With the insurgents’ flight into areas of bush and desert and into the rugged mountains further to the northeast, a lingering guerrilla war “could make the Sahara a new Afghanistan,” according to a U.S. official.
The Pentagon is planning a drone base, possibly in Niger, to increase intelligence collection from northern Mali, as well as in other parts of the sub-Saharan region. But critics say it is “war by incrementalism” which could end up with U.S. based and full combat brigades. w/pix of Malian fighter
THOUSANDS DEMAND DIVIDENDS FROM PLANNED TANZANIAN PIPELINE
Jan. 29 (GIN) – A southern region of Tanzania has become a hotbed of unrest as residents from the area demand a share in benefits from a 330-mile natural gas pipeline being built from the Mtwara region to Dar es Salaam.
At a recent demonstration where the main market and some roads were closed down, protestors carried signs saying “We have been ignored” and “This must stop now”. A story in the Wall St. Journal reported that 7 people died in riots after peaceful protests targeted the homes of policemen and local officials.
"Mtwara and Lindi are the least-developed regions in the country," said Salum Namkulala, 62 and a Mtwara native in an interview with Sabahi, an online paper. "Since [Tanzania's] independence, we have had no roads, schools, hospitals or access to water, and employment is nightmare. Mtwara is a symbol of poverty in our country."
The $1.2 billion project is being funded by China Export-Import Bank. Construction started in November and the project is expected to be commissioned early 2014.
“The reasons for people’s dissatisfaction are simple and clear,” said Gasper Mpehongwa, a professor at Tumaini University in Arusha. “The state has entered into several secretive contracts with multinational mining companies. Citizens demand to know what is contained in those contracts and how they will benefit.”

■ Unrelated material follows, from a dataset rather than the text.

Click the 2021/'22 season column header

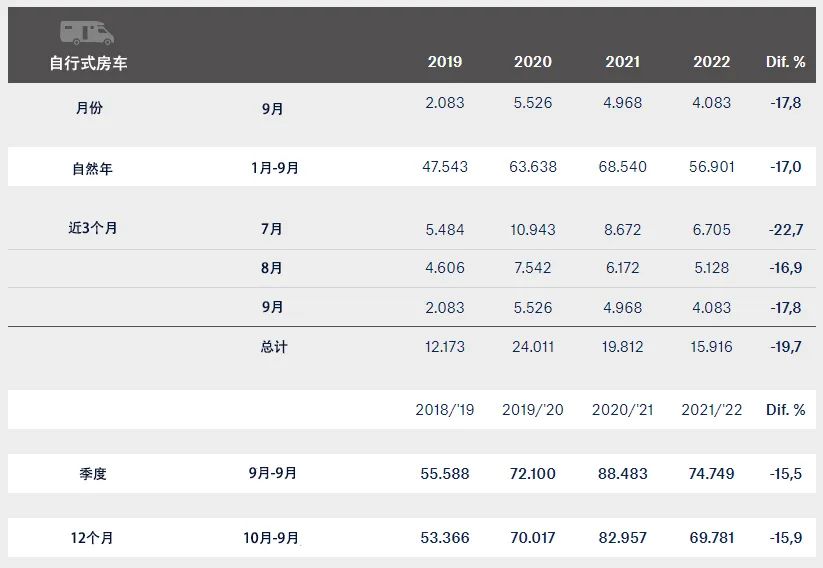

Speaking in Dar es Salaam, parliamentarian Zitto Kabwe asked the government to publicize the details of the contract it had entered with China, saying the cost was suspect.
There is huge police presence in the now-deserted Mtwara town. Church leaders have urged the central government to put the pipeline plan on hold.

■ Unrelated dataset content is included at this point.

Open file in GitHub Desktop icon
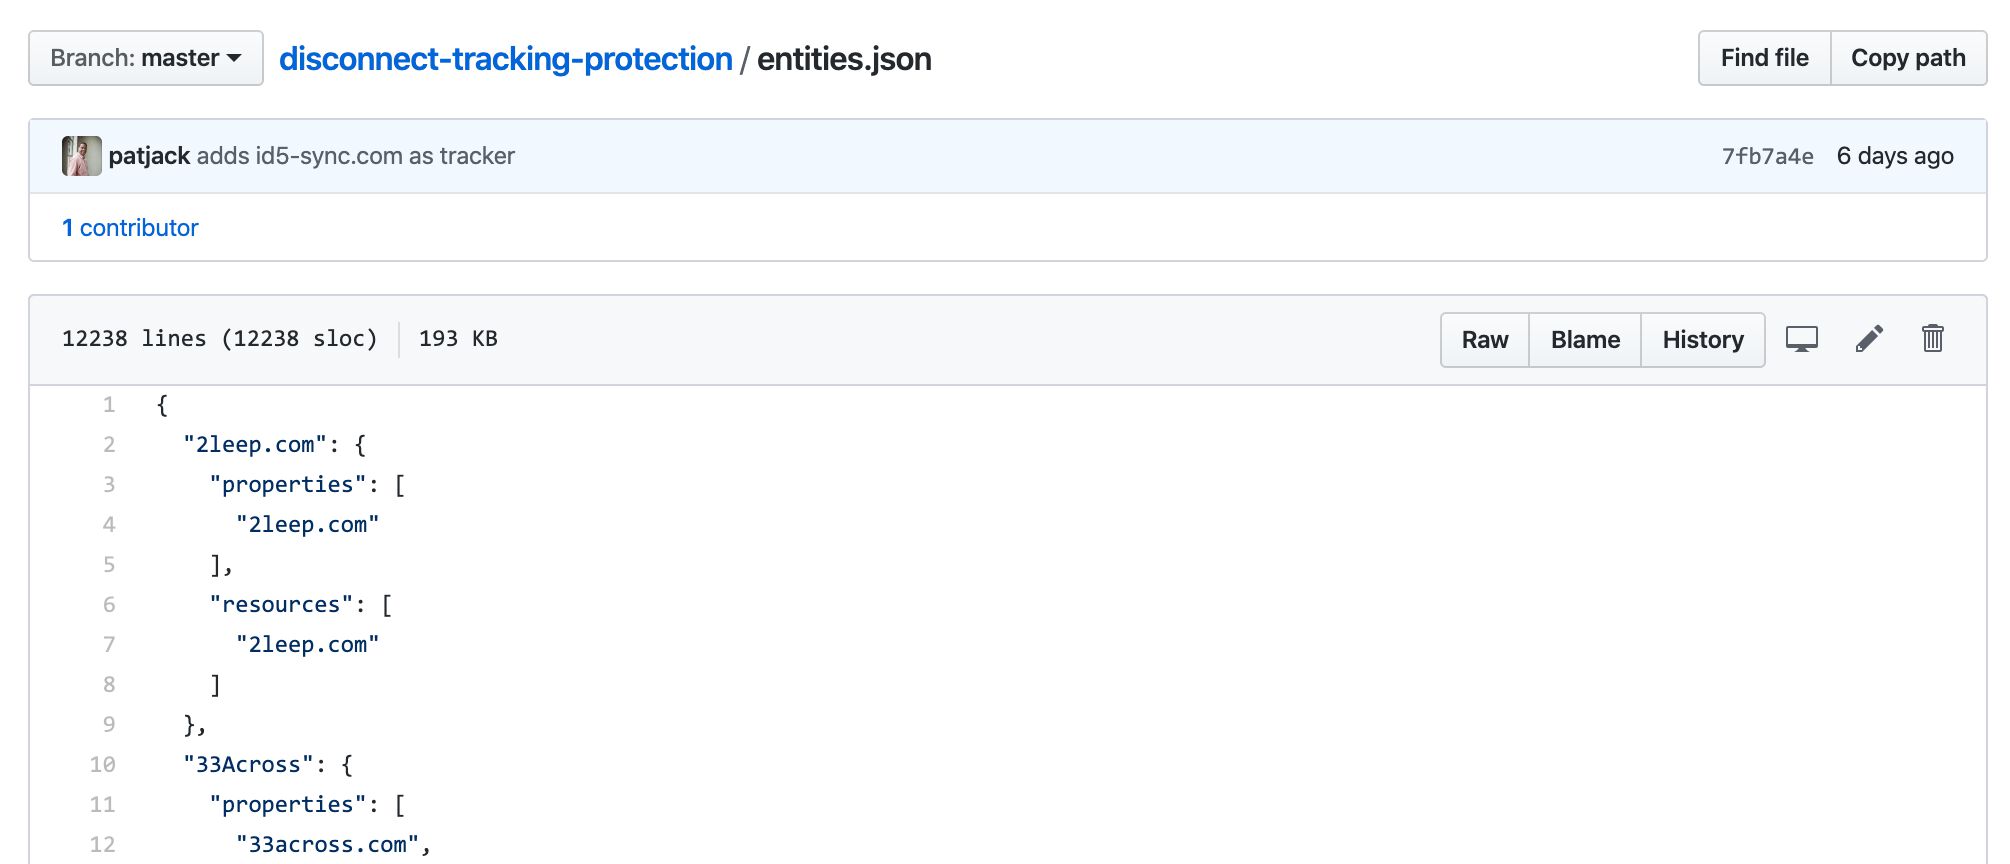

A majority of Tanzania’s 45 million people live below the World Bank’s poverty line, earning less than a dollar a day. Last year, a study commissioned by religious institutions found that the country was losing an estimated $1 billion a year due to mismanagement of mineral resources. w/pix of Mtwara protest
NIGERIA ENDS DELAY IN CLEAN-UP OF LEAD-TAINTED WATER THAT KILLED MANY TOTS
Jan. 29 (GIN) – A concerted online and media campaign appears to have won the release of $4 million needed to clean water in Nigeria’s Zamfara state, made toxic by lead dust.

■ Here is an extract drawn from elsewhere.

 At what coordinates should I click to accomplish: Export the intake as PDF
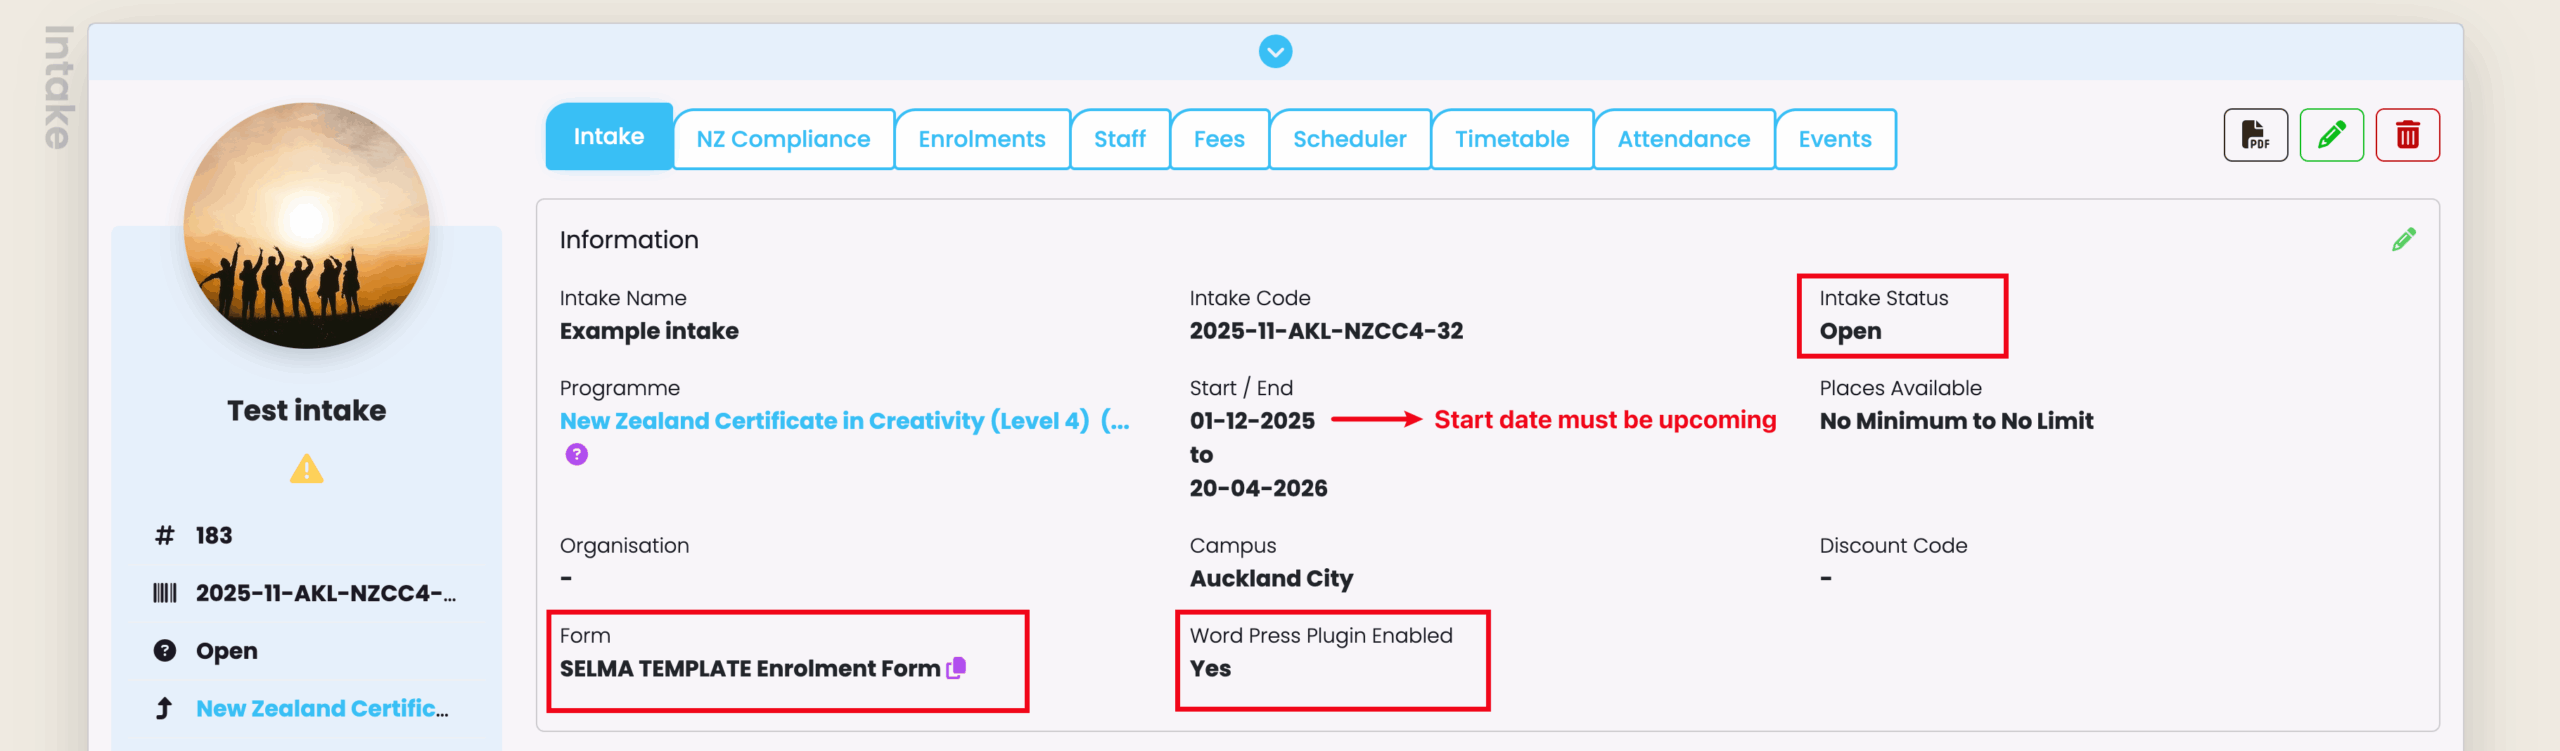tap(2255, 135)
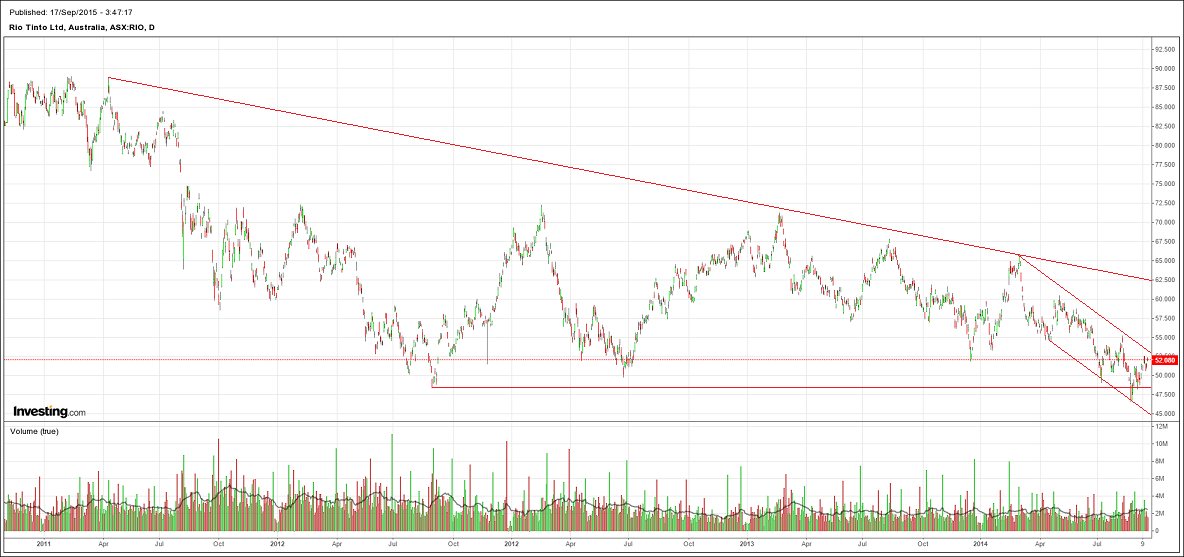Screen dimensions: 1184x557
Task: Select the 60.000 price level label
Action: [1163, 299]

In 2009, Nigerians were shocked to learn that hundreds of children had died of lead poisoning in what was called one of the worst cases, if not the worst case, of lead poisoning worldwide. Funds were promised by President Goodluck Jonathan seven months ago.
But the money only became available after editorials in national newspapers, pressure from Doctors Without Borders and a Facebook campaign by the Nigerian Youth Climate Action Network and Human Rights Watch. The funds will help 1,500 children in urgent need of life-saving medical treatment in northern Zamfara state, HRW said.
Dangerous levels of lead dust are released by gold miners breaking open rocks near homes, according to the group Doctors Without Borders. Children suffer more from lead poisoning because their size makes them more vulnerable to its effects.
Decontamination teams will start work next week when DWB staff will begin screening children. Treatment will follow shortly after that.
"As long as the remediation is successful, as long as they not ingesting large amounts of lead, then we can flush the lead out of the blood," the medical group said.
In total, 460 children died and a further 4,000 were contaminated.